Nach Vertagung wegen Lanserhof-Bürgerentscheid

Margarethenhof mit eigenem Trauzimmer

Von Martin

In Zukunft können sich Hotelgäste des Lanserhof, Urlauber und Touristen aber auch Einheimische am Margarethenhof trauen lassen.

Der Gemeinderat entschied sich mehrheitlich dafür einen Teil des bestehenden Hotelrestaurants für Trauungen umzuwidmen. Noch im September 2011 hatten die Räte den Antrag zurückgestellt, weil zu diesem Zeitpunkt noch nicht abzusehen war, wie der Bürgerentscheid gegen das 50-Millionen-Projekt des österreichischen Hoteliers Christian Harrisch ausgehen würde.

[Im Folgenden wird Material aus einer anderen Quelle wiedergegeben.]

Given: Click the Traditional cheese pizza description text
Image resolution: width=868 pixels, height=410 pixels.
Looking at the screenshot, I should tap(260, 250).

Nach dem relativ deutlichen Abstimmungsergebnis pro Lanserhof hatten nun auch die Gemeinderäte nichts mehr auszusetzen.

Aus der ersten Tür links werden frisch getraute Paare in Zukunft ins Freie treten.
Aus der ersten Tür links werden frisch getraute Paare in Zukunft ins Freie treten.

Insgesamt 29 Trauungen gab es letztes Jahr in Waakirchen. Meist mit anschließender Hochzeitsfeier in einem der örtlichen Gaststätten. Teilweise gab es im Rathaus auch Anfragen von Münchner Hochzeitsgesellschaften.

Bürgermeister Sepp Hartl hält einen zusätzlichen Trauraum für eine gute Sache, vor allem weil es in dem bisherigen Gemeinderaum ab einer Personenzahl von etwa 20 Gästen, „doch schon mal etwas enger werden kann“.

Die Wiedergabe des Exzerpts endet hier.